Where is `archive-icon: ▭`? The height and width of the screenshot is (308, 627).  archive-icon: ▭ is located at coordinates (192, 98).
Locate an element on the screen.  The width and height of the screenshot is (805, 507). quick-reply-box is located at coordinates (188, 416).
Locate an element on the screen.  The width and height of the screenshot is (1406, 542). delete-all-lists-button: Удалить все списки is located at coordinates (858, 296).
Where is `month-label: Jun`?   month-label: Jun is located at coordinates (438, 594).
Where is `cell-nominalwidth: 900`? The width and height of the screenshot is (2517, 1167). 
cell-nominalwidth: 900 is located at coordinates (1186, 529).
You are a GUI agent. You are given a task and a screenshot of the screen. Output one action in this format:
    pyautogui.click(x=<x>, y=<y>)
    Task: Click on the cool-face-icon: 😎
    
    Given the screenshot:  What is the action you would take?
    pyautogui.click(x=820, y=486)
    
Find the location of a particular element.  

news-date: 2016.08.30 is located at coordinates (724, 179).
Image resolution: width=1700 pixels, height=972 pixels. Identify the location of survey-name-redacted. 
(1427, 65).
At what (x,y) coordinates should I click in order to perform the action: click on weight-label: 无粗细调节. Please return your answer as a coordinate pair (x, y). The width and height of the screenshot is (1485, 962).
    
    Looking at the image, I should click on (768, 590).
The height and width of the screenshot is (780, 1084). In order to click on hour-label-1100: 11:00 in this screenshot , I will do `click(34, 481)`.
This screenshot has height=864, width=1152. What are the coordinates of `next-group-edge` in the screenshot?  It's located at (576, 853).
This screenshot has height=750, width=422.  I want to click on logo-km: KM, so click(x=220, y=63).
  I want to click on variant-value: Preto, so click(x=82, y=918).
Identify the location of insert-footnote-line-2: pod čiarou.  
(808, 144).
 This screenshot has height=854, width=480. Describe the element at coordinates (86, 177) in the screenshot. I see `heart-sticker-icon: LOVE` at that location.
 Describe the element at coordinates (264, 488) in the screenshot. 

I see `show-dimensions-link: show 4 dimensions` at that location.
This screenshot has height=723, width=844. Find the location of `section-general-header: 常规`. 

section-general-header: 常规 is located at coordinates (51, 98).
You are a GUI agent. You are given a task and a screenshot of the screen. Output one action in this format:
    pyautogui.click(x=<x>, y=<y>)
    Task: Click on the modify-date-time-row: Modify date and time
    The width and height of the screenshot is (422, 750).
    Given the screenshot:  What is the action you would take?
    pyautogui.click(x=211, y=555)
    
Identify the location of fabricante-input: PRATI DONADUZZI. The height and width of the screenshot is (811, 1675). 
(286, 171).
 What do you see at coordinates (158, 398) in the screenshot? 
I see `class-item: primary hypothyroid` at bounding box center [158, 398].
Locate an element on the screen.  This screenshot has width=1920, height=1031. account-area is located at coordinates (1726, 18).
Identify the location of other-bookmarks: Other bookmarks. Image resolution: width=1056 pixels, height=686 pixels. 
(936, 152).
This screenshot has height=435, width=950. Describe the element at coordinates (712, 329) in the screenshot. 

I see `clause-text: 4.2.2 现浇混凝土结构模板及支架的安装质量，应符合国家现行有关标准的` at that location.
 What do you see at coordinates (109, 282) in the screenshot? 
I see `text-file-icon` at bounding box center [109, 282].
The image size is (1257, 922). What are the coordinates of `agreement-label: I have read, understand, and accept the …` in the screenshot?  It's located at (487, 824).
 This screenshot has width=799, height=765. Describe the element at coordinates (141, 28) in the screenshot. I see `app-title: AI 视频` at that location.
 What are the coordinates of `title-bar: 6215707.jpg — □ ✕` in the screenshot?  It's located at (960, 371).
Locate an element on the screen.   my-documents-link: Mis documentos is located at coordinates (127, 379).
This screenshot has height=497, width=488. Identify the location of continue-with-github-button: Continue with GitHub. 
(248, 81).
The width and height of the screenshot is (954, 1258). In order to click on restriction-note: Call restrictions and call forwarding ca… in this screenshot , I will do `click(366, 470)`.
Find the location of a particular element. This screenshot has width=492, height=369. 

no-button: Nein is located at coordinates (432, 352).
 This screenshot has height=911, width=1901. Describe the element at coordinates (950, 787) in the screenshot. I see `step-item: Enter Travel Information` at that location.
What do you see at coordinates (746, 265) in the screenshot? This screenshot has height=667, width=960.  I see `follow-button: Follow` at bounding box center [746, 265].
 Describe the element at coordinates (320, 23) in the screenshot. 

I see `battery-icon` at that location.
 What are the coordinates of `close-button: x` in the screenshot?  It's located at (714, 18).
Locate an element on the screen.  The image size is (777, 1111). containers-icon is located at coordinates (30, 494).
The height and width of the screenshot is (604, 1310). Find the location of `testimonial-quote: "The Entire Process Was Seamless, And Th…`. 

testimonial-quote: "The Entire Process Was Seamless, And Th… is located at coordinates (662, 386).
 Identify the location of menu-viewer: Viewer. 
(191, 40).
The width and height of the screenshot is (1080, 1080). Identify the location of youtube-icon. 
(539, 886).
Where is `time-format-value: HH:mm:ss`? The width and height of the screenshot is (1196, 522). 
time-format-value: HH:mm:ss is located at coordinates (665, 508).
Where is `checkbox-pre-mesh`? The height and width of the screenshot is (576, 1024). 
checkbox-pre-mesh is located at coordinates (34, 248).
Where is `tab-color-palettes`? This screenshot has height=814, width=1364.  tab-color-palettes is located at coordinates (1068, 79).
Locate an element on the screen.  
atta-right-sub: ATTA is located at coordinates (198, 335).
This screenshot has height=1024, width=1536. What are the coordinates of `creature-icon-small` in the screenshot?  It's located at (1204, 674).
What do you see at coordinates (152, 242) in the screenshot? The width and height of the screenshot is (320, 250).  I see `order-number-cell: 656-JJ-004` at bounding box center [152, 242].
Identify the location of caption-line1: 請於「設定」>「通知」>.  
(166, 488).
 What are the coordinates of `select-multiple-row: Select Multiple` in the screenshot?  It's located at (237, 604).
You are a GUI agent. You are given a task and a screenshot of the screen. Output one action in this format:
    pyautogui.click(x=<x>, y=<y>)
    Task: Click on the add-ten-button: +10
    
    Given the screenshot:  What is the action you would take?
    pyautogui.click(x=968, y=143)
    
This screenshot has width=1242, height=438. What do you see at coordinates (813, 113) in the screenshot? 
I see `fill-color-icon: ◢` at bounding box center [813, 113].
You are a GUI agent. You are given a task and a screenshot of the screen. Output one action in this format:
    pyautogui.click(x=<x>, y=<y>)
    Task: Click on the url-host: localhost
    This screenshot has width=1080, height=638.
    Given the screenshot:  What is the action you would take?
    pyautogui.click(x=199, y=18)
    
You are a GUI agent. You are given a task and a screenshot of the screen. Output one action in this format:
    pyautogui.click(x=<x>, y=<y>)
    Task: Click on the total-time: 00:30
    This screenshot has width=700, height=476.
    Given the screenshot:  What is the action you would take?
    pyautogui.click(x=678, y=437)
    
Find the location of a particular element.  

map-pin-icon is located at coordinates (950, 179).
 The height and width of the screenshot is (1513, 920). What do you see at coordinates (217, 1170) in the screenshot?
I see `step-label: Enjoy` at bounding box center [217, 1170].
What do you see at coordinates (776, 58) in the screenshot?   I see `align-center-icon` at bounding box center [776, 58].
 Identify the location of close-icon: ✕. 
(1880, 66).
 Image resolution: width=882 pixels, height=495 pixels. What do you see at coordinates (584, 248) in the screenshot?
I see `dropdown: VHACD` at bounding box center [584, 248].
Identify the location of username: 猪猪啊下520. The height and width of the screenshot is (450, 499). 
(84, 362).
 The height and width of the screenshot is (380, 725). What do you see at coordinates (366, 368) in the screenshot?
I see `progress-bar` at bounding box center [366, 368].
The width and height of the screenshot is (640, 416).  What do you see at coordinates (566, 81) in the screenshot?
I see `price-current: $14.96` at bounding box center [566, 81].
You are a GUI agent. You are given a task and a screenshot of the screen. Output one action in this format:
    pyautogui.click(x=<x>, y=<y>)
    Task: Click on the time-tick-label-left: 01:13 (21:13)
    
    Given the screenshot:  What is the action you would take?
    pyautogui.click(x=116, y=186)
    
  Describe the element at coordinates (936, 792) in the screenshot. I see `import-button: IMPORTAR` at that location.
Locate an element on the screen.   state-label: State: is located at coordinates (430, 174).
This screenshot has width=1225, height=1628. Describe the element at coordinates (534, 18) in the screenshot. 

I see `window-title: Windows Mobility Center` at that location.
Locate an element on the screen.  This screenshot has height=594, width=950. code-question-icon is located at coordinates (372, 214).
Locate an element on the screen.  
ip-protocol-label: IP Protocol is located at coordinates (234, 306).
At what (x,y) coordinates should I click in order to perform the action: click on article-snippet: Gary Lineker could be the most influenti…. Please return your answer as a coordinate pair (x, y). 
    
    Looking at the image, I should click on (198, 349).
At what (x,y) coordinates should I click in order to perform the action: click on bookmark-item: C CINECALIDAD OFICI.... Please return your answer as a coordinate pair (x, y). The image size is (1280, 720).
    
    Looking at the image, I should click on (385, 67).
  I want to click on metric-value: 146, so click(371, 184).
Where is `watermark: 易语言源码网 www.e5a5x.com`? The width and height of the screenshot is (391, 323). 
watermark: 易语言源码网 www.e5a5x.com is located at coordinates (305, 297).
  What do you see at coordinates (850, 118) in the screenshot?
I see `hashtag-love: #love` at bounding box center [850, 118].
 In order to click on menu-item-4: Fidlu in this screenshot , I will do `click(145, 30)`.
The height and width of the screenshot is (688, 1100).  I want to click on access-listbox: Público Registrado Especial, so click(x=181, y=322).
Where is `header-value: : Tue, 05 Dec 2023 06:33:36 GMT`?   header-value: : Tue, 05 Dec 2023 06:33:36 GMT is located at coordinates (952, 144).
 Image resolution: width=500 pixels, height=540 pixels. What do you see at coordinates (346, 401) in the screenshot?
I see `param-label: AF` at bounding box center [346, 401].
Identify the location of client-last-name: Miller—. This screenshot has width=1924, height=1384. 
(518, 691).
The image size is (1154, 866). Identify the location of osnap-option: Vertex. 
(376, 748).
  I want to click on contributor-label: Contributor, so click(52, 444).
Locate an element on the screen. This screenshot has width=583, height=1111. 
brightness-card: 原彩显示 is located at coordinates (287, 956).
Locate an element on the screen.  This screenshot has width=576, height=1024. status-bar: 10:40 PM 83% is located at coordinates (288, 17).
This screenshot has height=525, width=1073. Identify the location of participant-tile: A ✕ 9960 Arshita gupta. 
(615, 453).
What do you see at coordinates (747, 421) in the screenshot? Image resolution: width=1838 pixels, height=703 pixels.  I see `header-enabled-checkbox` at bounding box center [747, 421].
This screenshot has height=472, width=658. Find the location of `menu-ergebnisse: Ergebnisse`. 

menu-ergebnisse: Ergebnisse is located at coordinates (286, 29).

===============

> _WRITTEN TASK_
Please turn the lines starting with the one containing "This screenshot has height=472, width=658." and running through the final line of the records into a numbered list, with blank lines left out.

> _ANSWER BOX_
1. This screenshot has height=472, width=658. Find the location of `menu-ergebnisse: Ergebnisse`. 
2. menu-ergebnisse: Ergebnisse is located at coordinates (286, 29).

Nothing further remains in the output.